**TO DO**:
1. Write out the part of the information retrieval glossary from "Duplicate elimination" to "persons, companies, localities)".
2. Answer these questions using the information retrieval glossary:
(a) Which Boolean operators does it name?
(b) Which language does it give as an example of joining simple words into complex expressions without spaces?
(c) Under Coordination Level Matching, what determines how the sections of the ranking list are arranged?
3. List every major presentation format that the information retrieval glossary names under document format conversion.

**PAGE EXTRACT**:
☆ ☆ ☆ ☆ ☆

|

Access
control
Above all in companies, information is often only
approved for distribution in a restricted manner. A search
system must avoid providing unauthorised users with knowledge
of or even access to secret information through a “back
door”.

Boolean
retrieval
The so-called Boolean Operators (AND, OR, NOT) will
be used to explicitly define relationships between individual
search expressions.

Clustering
Certain document collections contain a large number
of documents that are only marginally different from other
documents. These are often different versions of the same
documents or revisions/corrections of one document. These
will be grouped together and be presented to the user in a
more compact form.

Concept sensors
Concept sensors permit the formulation of very complex relationships
that require the integration of extensive rules. With their
help, it is possible to detect cases that only arise through
certain correct combinations of several factors.
Conversion - Document formats
Documents in all standard Office formats (Word, Excel, PowerPoint,
Lotus, WordPerfect etc.) and the major presentation formats
(HTML, XML, SGML, Postscript and PDF) will be converted in
such a way that they can be read into an Information Retrieval
System.
Conversion - Character Coding
Different coding systems for textual information (ASCII, ANSI/Windows,
ISO Latin, KOI8 Cyrillic, etc.) are converted into a suitable
internal format so that they can be processed by an information
retrieval system.
Coordination Level Matching
The ranking list will be sub-divided into individual sections,
which will be arranged according to the number of search terms
found.
Cross-language retrieval
In today’s work of globalisation and multi-national
organisations and companies, it is becoming increasingly common
to index document collections that contain objects in many
different languages. It must be possible to efficiently access
such collections using only a single query formulated in the
language preferred by the user.

Decompounding
Some languages, such as German, permit the formation
of complex expressions by joining a number of simple words
together without any intermediate spaces. Composite words
of this kind can often be written in a phrasal form, however,
or are frequently only partially referenced in a query. It
is therefore important to break them down into their constituent
parts.

Duplicate elimination
Certain document collections contain redundant information
- and, in particular, many documents that often appear in
exactly the same, or almost identical forms. These duplicates
are grouped together and are displayed to the user in a more
compact form.

Entity
recognition
In many cases, background knowledge is necessary in
order to make optimal use of information. Entity recognition
identifies words as names (of persons, companies, localities)

☆ ☆ ☆ ☆ ☆

**INFORMATION SUPPLIED**:
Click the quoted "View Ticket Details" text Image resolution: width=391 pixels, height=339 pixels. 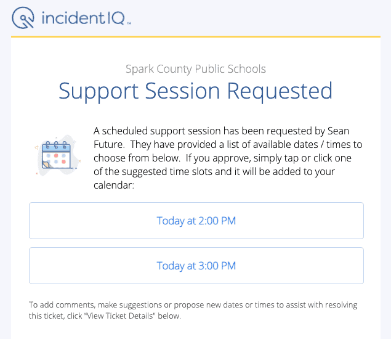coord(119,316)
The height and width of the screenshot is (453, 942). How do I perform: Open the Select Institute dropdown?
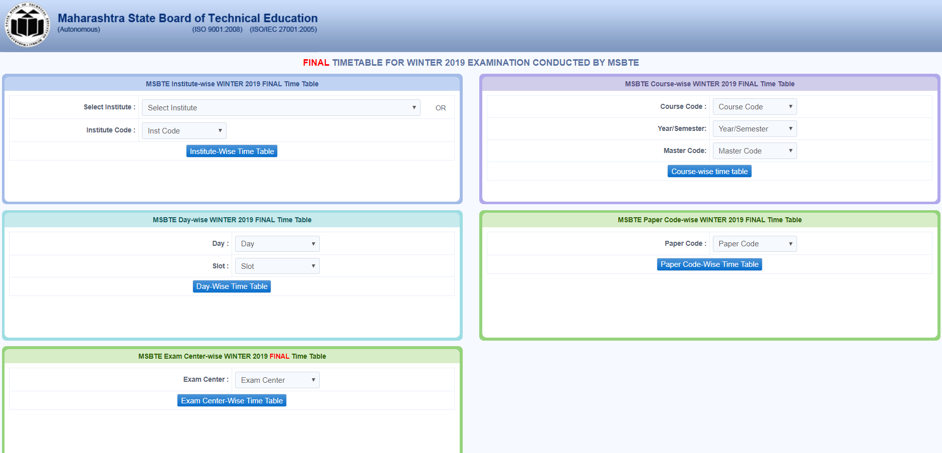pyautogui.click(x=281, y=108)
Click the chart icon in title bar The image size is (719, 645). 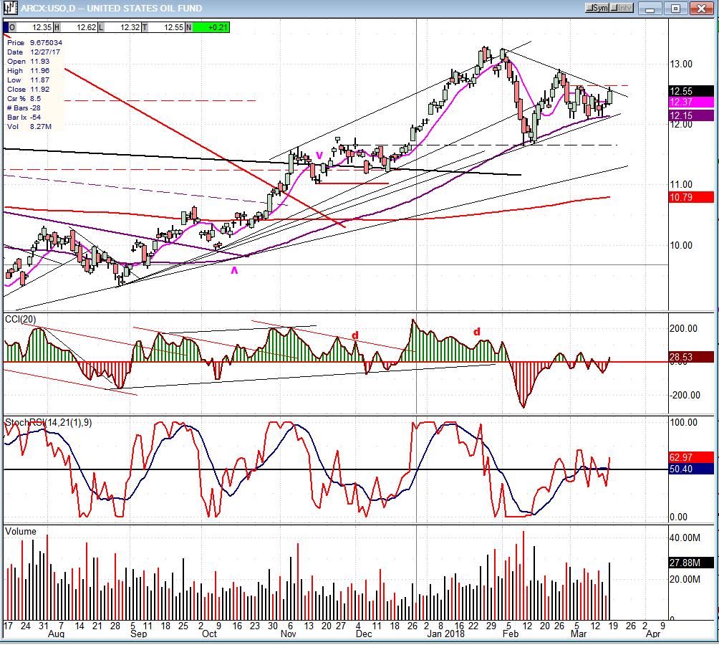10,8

☆ ☆ ☆ ☆ ☆

**RESPONSES BY TASK**:
1.
Duplicate elimination
Certain document collections contain redundant information
- and, in particular, many documents that often appear in
exactly the same, or almost identical forms. These duplicates
are grouped together and are displayed to the user in a more
compact form.

Entity
recognition
In many cases, background knowledge is necessary in
order to make optimal use of information. Entity recognition
identifies words as names (of persons, companies, localities)

2.
(a) AND, OR and NOT
(b) German
(c) The number of search terms found

3.
HTML
XML
SGML
Postscript
PDF